Przypomnijmy, że najgłębszy wykonany dotąd przez człowieka odwiert to Supergłęboki Odwiert Kolski oznaczany SG-3. Choć był to projekt owiany tajemnicami, to kilka informacji w końcu dotarło do opinii publicznej. Prace nad wierceniami rozpoczęto 24 maja 1970 roku. SG-3 przestał być drążony w latach 90. ubiegłego stulecia. Do zakończenia badań naukowych doprowadziła niemożność dalszego drążenia skał w wysokich temperaturach, rozpad ZSRR, niedostateczne finansowanie. Według pierwotnych planów miał dotrzeć na głębokość 15 km. Okazało się, że już na długości 12 262 metrów panują warunki, które nie pozwalają na dalsze wiercenie. Nieco wcześniej, jeszcze na głębokości 4 km znaleziono materiał biologiczny w postaci jednokomórkowych organizmów. Łącznie wydobyto ponad 20 ich gatunków. Na siódmym kilometrze natrafiono na mineralny materiał płynny. Stwierdzono, że woda utknęła tam z powodu przemieszczania się płyt tektonicznych.

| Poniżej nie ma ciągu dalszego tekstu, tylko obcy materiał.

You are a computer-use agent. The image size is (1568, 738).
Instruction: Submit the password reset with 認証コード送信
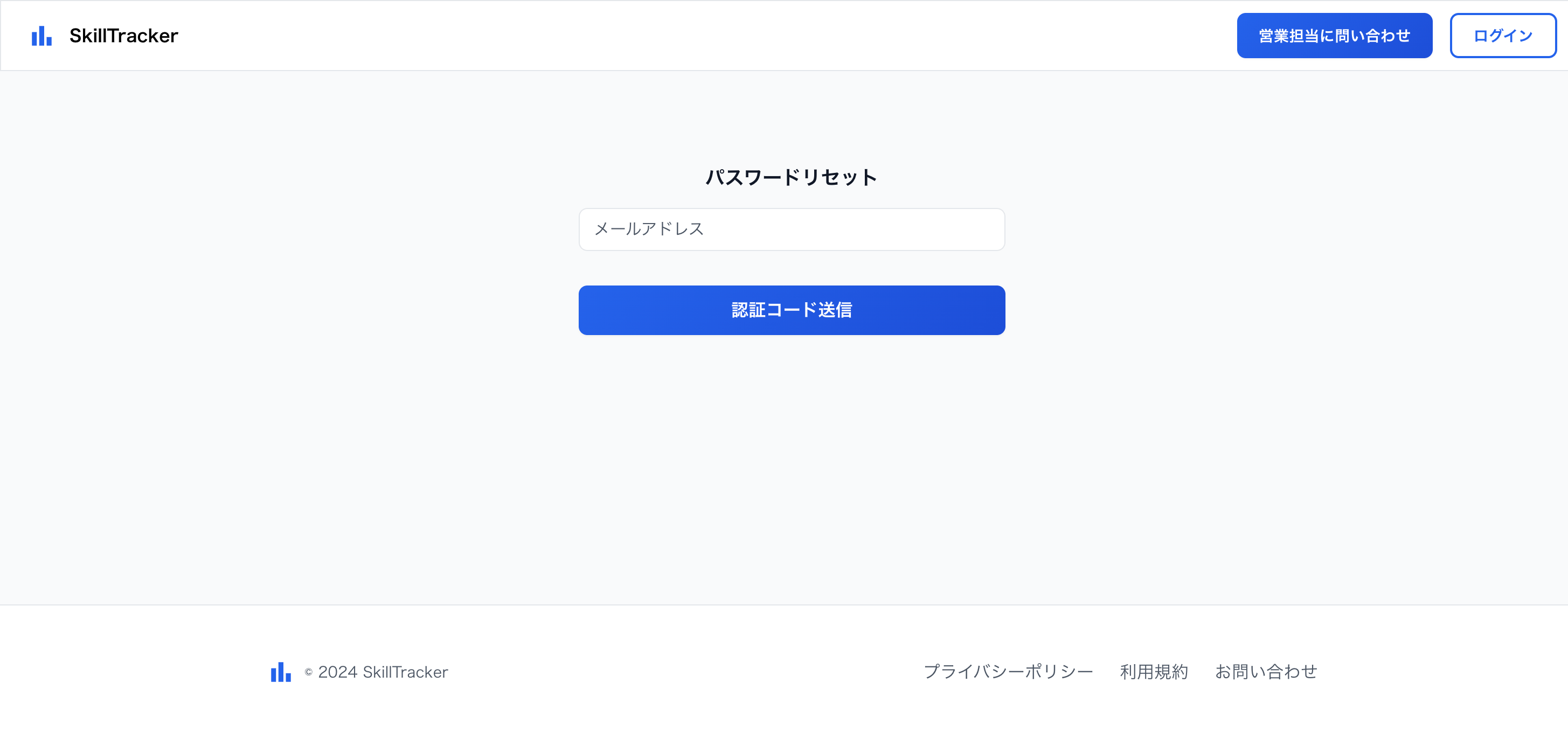click(792, 310)
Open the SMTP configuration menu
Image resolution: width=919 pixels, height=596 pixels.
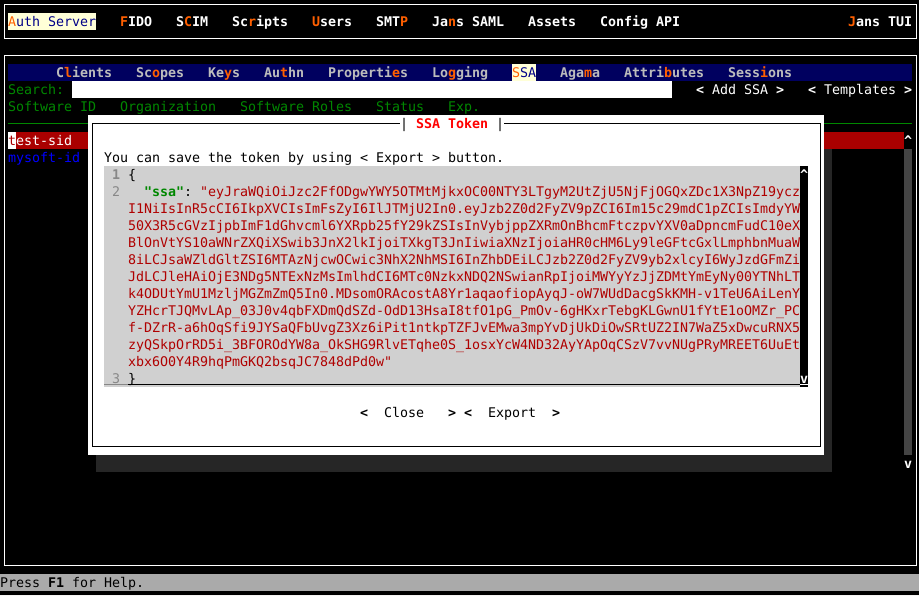point(391,21)
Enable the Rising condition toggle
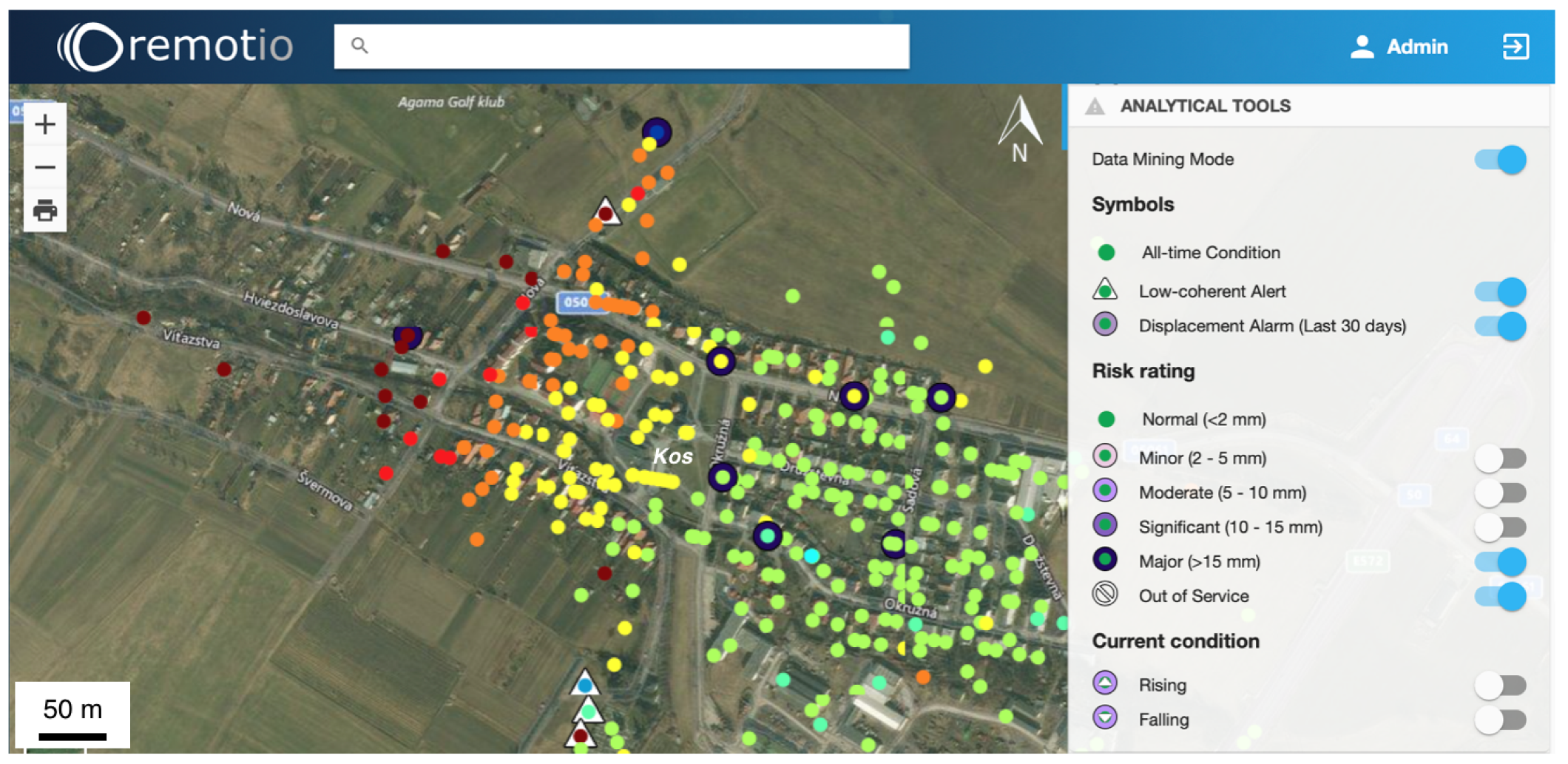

Jak widać wiercenie jest dużym wyzwaniem. Dlatego wielu specjalistów, np. Mark Russell, szef firmy Hypersciences, chciałoby radykalnie zmienić technikę wykonywania otworów w skorupie ziemskiej. Zamiast powolnego, żmudnego, drogiego i niejednokrotnie niebezpiecznego wiercenia za pomocą świdrów, proponuje on wstrzeliwanie w głąb ziemi pocisków. Specjalnie skonstruowane pociski przebijające otwór w skale, w wyniku zapłonu gazów w komorze uzyskiwałyby przyspieszenie ponad 7000 km/h (prawie 2 km/s). Russell ma pomysł, aby w głowicy tych pocisków umieszczać dodatkowo materiały wybuchowe, aby ich eksplozja pod ziemią zwiększała siłę przebicia. Działa strumieniowe strzelać miałyby seriami, pocisk za pociskiem.
Sceptycy zauważają jednak, że nie wiadomo, jak owo "strzelanie w ziemię" wpłynie na podziemne środowisko, wody gruntowe i geologię terenu.
Wątpliwe więc, by pomysł strzelania w głąb Ziemi pocisków znalazł uznanie. Może w końcu uda się opracować dokładniejsze i nieinwazyjne techniki wglądu i skanowania wnętrza planety. Uczeni bardzo liczą w tym względzie na okiełznanie neutrin, które z łatwością przenikają wszystko. Niestety chyba nam wciąż daleko do panowania nad tymi efemerycznymi cząstkami.